Non-governmental organizations and community-based organizations (CBOs) are the front line in HIV/AIDS prevention and service delivery through targeted interventions. Since the beginning of the HIV/AIDS epidemic HIV prevention interventions have been conducted in the absence of evidence-based research. CBOs need support to evaluate interventions within at risk communities, demonstrate efficacy, and improve effectiveness research68.
Among MSM in India it appears that sexual risk taking co-occurs within a variety of other contextual factors and psychosocial problems. Both individual and structural interventions are therefore, required to assist with the particular problems in their particular contexts68.
Most HIV prevention programmes are geared towards adults and older men. MSM tend to be initiated into sex very early during their lives and therefore, early life interventions may be helpful in enabling youth to develop stable adult sexual identities. Homophobic attacks directly made against or witnessed by boys may result in their growing up to be sexual minority men, who will be at higher risk for depression, substance abuse, or revictimization, which can lead to increased levels of risk for HIV and other sexually transmitted diseases65. Finding ways to address young boys on these multiple psychosocial and sexual conditions, so that they support HIV risk reduction, may well increase the effect size of HIV prevention interventions.
It is also important to focus on increasing condom use rates with the female partners of MSM, who are generally perceived as low risk. This may be difficult to achieve and sustain, however, because the desire for children may compete with the concern to protect partners from HIV infection. Bridging to the general population will, however, continue to contribute to the HIV epidemic unless condom use with higher-risk partners becomes more consistent.
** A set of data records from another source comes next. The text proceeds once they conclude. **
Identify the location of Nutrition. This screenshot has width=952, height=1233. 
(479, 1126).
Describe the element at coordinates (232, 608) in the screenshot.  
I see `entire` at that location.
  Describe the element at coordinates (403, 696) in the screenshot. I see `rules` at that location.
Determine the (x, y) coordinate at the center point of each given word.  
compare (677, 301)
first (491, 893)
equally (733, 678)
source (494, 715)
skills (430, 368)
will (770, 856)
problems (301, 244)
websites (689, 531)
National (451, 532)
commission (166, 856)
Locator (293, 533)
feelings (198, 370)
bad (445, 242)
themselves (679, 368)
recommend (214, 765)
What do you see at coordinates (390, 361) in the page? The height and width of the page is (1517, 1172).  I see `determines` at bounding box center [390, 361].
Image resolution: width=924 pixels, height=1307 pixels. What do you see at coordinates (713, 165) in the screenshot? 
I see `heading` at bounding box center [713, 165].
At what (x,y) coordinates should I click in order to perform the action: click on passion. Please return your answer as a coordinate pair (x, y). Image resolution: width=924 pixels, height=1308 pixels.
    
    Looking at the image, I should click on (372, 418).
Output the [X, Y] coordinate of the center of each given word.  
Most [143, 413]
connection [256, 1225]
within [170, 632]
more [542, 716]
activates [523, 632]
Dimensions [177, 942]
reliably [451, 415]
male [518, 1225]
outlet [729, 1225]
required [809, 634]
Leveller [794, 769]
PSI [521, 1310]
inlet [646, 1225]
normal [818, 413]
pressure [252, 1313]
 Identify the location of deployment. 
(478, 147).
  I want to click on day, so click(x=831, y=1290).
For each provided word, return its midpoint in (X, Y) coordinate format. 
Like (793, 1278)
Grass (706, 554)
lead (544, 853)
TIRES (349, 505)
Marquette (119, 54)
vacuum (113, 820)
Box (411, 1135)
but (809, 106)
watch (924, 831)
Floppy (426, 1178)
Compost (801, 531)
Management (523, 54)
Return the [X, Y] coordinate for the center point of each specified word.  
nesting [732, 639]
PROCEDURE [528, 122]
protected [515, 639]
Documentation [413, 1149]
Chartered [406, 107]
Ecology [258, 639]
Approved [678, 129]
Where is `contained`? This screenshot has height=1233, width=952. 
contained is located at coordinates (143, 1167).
According to the most behavioural models of health care, if the barriers to obtaining care are greater than the benefits, then it is unlikely that individuals will avail themselves of health care services69–71. Convergence of NACP III with NRHM (National Rural Health Mission) is a key strategy for ensuring decentralization of the programme as district and sub-district level public health systems are managed within a framework developed in 2005 for the health and family welfare sector. This framework set in place by the NRHM proposes to address gaps in effective health care4. This could include sensitization of health services to include MSM friendly services which could work towards destigmatization of MSM and increase HIV and STI testing to facilitate early diagnosis and treatment which is crucial for HIV/AIDS control.
HIV prevention for Indian MSM could benefit from conceptualization of risk from the individual to a wider consideration of psychosocial cultural and interpersonal determinants. If HIV/AIDS control programmes among MSM are going to be effective, the focus has to shift from targeting them as vectors of HIV transmission to understanding how societal intolerance enhances risk, requiring combination prevention interventions, that use new biomedical interventions aligned with culturally tailored behavioural approaches, and that consider mental health and psychosocial concerns. Interventions should incorporate a holistic framework to address the sexual health and overall well being of MSM. Addressing co-occurring psychosocial risk factors is needed to improve effect sizes of current HIV prevention interventions and allow for more effective uptake by MSM.
Some research reported was supported by Indo-U.S. collaborative grants (R-21 MH085314 from NIMH) to Dr Steven Safren and from ICMR to Dr Beena Thomas. The content of the article does not reflect the views of NIH or ICMR, and is solely the authors’.